May I have some Moor, please? Othello’s Odera and Peakes
(Photo by Carol Pratt)
In fact, it’s an overwhelmingly pretty world on the Folger stage that contains the ugliness Shakespeare set out to convey — all the hatred and envy that motivates Iago to destroy Othello, and all the jealousy and rage Othello has within him to destroy himself. Long capes and massive drapes billow as the story progresses from Othello and Desdemona’s Venetian wedding bed to the exotica of Cyprus, rendered by set designer Tony Cisek as a sea of rugs and cushions and candlelight.
It’s a sensual environment, to be sure, for the suffering that abounds — as if there are no material deprivations that are driving misguided men to make destructive choices. Life’s pretty sweet all around, even for Iago (Ian Merrill Peakes), even if he didn’t get the lieutenant’s job that went to Cassio (Thomas Keegan), and even if wife Emilia (Karen Peakes, also the actor’s spouse) isn’t as young and fair as Othello’s bride, Desdemona (Janie Brookshire).
Iago’s still high in the pecking order, and it’s party time in Cyprus, where Gen. Othello doesn’t even have to bother with the hostile Turks he’s been sent to fight; a storm at sea has taken care of them. Surely Iago could kick back, enjoy a few rounds, chill with a hookah and maybe even a hooker, such as Bianca (Zehra Fazal), the one who often puts a smile on Cassio’s face.
But no. He’s hung up on what he doesn’t have, and there are those rumors that Othello’s bedroom conquests have included Emilia…. Corrosion has already overtaken Iago’s soul, and he’ll have no satisfaction until his human targets are hit hard.
Under the direction of Robert Richmond, Ian Peakes makes Iago quite the charming sociopath much of the time — rugged and scruffy and gleefully aware of how easily those around him can be manipulated with diversions as simple as Desdemona’s handkerchief, which he plants in Cassio’s possession to bolster the suggestion of an affair. Iago has already gotten Cassio demoted by this point and taken over his job, and it doesn’t help matters that Iago has convinced Cassio to enlist Desdemona to advocate on his behalf with Othello, who grows increasingly enraged by her entreaties.

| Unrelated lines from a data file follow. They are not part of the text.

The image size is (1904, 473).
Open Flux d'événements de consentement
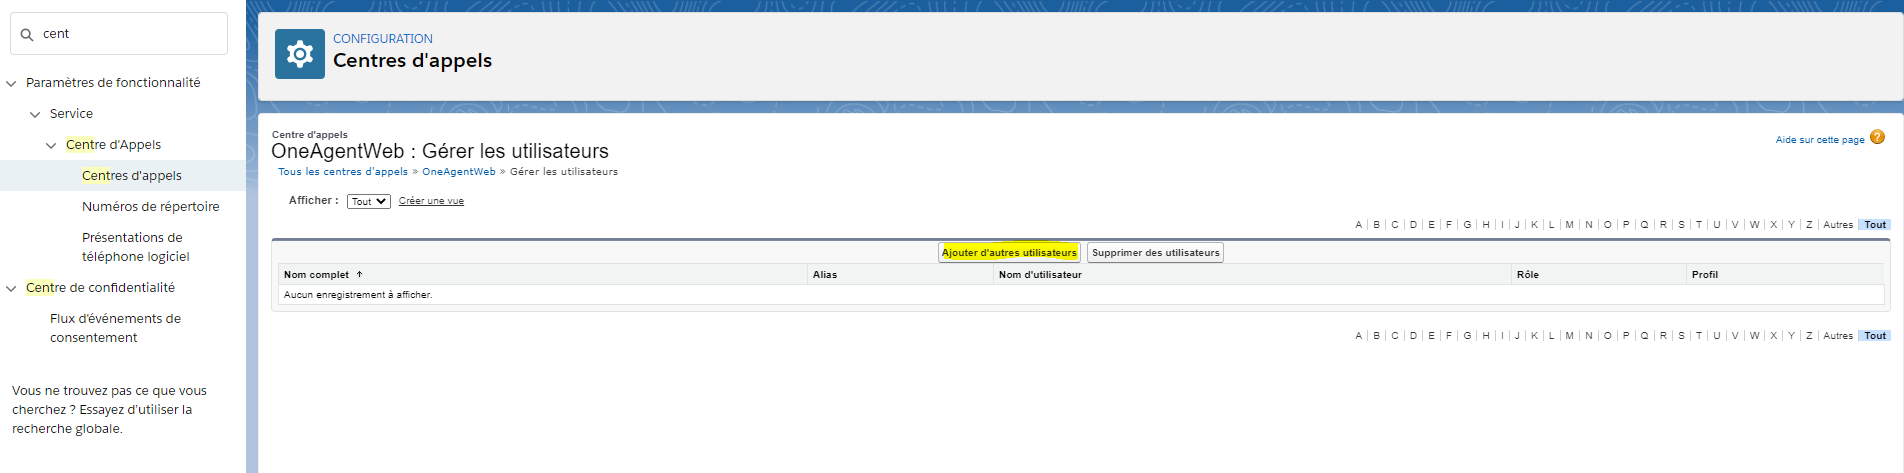click(x=115, y=328)
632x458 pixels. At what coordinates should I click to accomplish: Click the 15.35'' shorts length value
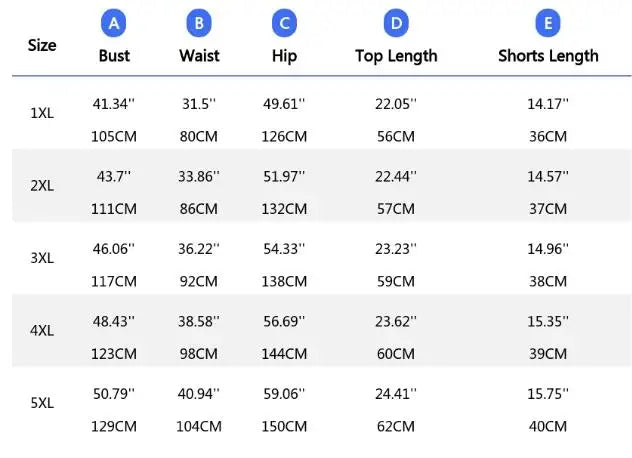coord(548,321)
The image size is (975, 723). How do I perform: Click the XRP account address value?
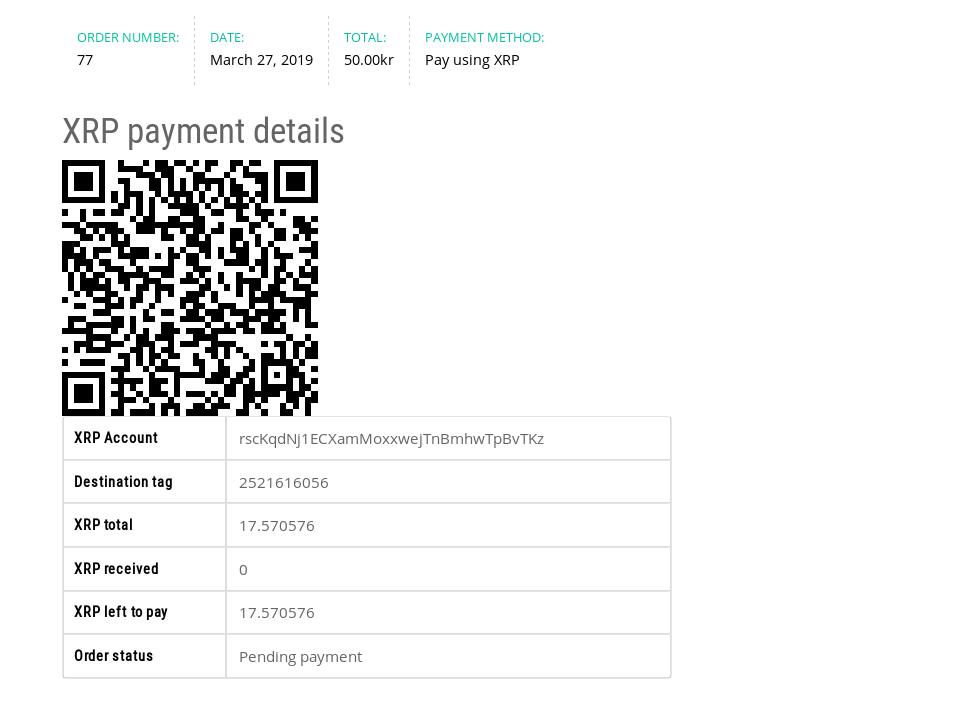pyautogui.click(x=391, y=439)
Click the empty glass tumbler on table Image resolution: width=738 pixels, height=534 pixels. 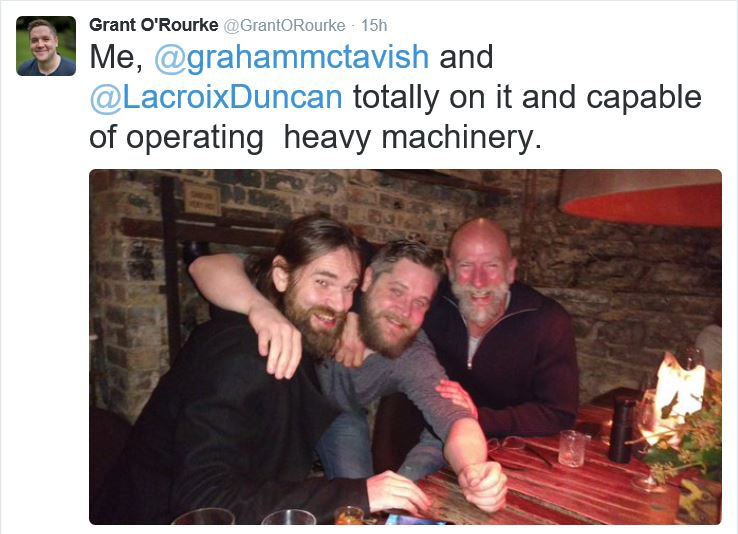pos(572,448)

And so poor Desdemona — as radiantly pure, beautiful and blonde as ever in Brookshire’s portrayal — slides down the slippery slope that slimy Iago sets up. She’s blindly devoted to Othello, unable to see that anyone could be plotting against her. But everyone’s equally vision-impaired: Keegan’s Cassio, so virile and handsome (almost ludicrously so, with gelled-looking hair that appears more formidable than his chain-mesh bodysuit); Karen Peakes’s Emilia, so put-upon by Iago yet so unsuspecting until far too late; Louis Butelli’s Roderigo, a devotee of Desdemona’s used as a pawn by Iago and presented as an emasculated fool in baggy tights and a floppy codpiece (a perhaps too literal gesture by costume designer William Ivey Long).
Then there’s Othello himself: the man who can command a Venetian army but has so little control over his own heart. And so little ability to question the domestic reality that’s misrepresented to him by Iago. When he makes the climactic, murderous move against Desdemona, Odero’s Othello isn’t giving us a confident show of brute force; he’s a broken-down man who looked for beauty in the world, claimed it, and lost it by his own frailty as much as by the conniving of an enemy in plain sight.